The peripatetic al-Ḥasan al-Yūsī was in his fifties, and arguably the most influential and well-known Moroccan intellectual of his generation, when he found himself sent by Moulay Ismāʿīl to live near the ruins of the Dilāʾ Sufi lodge. It was in this moment, when he was under quasi-house-arrest by Morocco’s second Alawite ruler, that the scholar set down The Discourses, the first volume of which has now been edited and translated to English as a “labor of love” by Justin Stearns, Associate Professor in Arab Crossroads Studies at NYU Abu Dhabi.

Although al-Yūsī is remembered foremost as a logician and a saint, The Discourses presents other sides to the seventeenth-century Sufi intellectual, offering up his culinary and digestive opinions, his thoughts on composing poetry, a number of amusing anecdotes, and tips for parents who are dealing with late walkers.

This wide-ranging, digressive seventeenth-century account is largely inward-looking; it’s almost entirely uninterested in Europe or in al-Yūsī’s contemporaries in Cairo or Baghdad. And yet it also fluidly weaves history from the seventh through tenth centuries of the Arab East with the Morocco of his times.

In this second of a two-part discussion with M. Lynx Qualey, editor of ArabLit, Stearns answers a few questions about his own long journey with al-Yūsī, including his sometimes-contradictory takes on the topics of genealogy and women, belonging to the Amazigh community, the trustworthiness of saints, and…lice collars.

The Discourses starts out with a long and seemingly contradictory section on genealogy. What are we supposed to do with all this at the end? What do we get out of it?

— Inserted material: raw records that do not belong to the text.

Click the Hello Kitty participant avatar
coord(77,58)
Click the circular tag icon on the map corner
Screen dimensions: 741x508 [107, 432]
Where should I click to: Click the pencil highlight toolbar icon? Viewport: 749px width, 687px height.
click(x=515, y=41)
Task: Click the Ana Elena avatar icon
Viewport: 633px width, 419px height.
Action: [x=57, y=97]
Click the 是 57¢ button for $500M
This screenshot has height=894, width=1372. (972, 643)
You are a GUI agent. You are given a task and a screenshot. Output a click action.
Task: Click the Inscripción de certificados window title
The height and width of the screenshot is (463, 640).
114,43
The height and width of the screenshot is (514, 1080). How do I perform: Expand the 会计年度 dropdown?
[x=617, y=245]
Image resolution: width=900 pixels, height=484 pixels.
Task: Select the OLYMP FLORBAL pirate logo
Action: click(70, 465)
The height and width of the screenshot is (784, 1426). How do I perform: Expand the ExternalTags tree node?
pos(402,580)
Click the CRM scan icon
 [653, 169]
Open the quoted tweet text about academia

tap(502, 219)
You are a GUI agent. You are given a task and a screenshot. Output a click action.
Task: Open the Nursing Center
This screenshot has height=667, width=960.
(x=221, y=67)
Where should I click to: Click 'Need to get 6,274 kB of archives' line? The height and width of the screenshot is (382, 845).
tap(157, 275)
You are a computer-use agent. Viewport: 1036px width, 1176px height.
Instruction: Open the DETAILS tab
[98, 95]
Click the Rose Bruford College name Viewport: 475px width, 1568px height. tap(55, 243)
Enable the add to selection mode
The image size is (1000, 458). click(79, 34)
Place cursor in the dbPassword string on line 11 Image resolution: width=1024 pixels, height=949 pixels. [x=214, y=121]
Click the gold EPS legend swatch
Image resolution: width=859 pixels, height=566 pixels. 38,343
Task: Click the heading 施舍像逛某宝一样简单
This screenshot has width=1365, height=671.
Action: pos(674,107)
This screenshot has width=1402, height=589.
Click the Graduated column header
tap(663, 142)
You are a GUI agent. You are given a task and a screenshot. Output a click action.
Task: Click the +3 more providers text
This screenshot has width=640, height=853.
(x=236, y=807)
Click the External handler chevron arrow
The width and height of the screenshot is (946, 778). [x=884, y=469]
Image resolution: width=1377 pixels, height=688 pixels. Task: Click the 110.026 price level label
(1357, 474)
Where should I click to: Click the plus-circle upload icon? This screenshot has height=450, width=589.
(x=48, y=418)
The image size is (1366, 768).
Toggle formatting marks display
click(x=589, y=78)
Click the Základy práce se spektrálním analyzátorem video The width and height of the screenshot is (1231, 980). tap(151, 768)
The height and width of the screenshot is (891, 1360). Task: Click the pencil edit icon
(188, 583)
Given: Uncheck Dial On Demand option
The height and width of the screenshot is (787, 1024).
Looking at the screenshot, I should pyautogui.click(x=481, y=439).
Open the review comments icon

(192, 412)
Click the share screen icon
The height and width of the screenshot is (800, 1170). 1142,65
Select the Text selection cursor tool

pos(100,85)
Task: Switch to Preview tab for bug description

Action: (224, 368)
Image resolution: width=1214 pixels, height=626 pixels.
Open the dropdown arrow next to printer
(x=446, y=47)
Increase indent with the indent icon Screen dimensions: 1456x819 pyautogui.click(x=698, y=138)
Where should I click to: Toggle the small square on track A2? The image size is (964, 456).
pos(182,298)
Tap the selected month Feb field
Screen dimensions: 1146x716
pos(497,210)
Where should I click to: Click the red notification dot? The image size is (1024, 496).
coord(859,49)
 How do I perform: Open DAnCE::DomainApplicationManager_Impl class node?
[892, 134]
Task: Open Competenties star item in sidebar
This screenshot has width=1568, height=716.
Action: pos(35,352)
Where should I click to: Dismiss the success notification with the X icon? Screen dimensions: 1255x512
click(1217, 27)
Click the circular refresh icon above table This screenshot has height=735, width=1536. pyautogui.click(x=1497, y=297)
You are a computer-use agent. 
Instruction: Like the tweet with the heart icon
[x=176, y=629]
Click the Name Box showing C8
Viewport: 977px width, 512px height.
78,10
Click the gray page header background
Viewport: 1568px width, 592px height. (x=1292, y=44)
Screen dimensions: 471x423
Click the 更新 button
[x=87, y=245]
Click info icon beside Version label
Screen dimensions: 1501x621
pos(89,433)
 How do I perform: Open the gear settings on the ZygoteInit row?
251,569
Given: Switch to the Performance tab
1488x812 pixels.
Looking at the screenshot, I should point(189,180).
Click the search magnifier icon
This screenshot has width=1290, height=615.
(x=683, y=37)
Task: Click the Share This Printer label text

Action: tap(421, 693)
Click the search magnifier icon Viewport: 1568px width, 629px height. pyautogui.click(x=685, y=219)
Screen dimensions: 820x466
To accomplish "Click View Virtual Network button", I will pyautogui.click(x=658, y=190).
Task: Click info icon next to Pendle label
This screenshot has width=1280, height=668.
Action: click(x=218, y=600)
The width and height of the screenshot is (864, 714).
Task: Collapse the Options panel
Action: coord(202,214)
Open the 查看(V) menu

Justin Stearns: There are a couple interesting moments in the genealogy section. One is where he says that people forget where they come from, once they’ve settled in cities. It’s hard not to think about Ibn Khaldūn when reading that, but it’s all al-Yūsī. He’s referring back to the Arab grammarians of earlier periods to think about where people come from.

And then, yes, he presents contradictory information. He presents beautiful quotes of poems on people who pride themselves for where they come from, but then he presents people who want to be remembered for who they are. And he has these great anecdotes. A prince, for instance, says he wants to hire a guy as his vizier, and the guy says, But I don’t have anybody in my family who comes from that background, and the prince says, Well I’m going to make you the origin.

I do think al-Yūsī on the one hand is very respectful of people who come from noble origins, but at the same time is also very aware is that what matters in the end is the reputation you create for yourself. And he’s balancing those two things.

While working on this, it was difficult for me not to think about the importance of genealogy in the Moroccan political and social landscape of that time period. It’s not just a question of Sharifian origins and who has the right to rule and who has the right to prominence. In the fifteenth to seventeenth centuries, we see the rising importance of Sharifian descent. But there’s also this fascinating question of people of Jewish descent who’d converted to Islam, and there was a question in this century about whether they were “as real” Muslims as people who’d converted earlier.

Did you get a sense that he felt an anxiety about his place with Moulay Ismāʿīl, and over what the new rulers would feel about The Discourses? Or that he was inserting himself into the political times?

JS: I’m sure he was conscious of it. One of the interesting things about the Alawites is that they were big fans of the Dilāʾis before they became political rivals. Moulay Rashid spent time at the zāwiyah before he raised and army and razed it. Al-Yūsī has those great anecdotes of joking around with Moulay Rashid at court, after he gets dragged off to Fez, talking about what’s the best remedy for diarrhea. But he never comes across, to me, as if he’s terribly worried about what they’re going to think about him; then again, it’s hard to get at that through the literary aspects of what he’s doing.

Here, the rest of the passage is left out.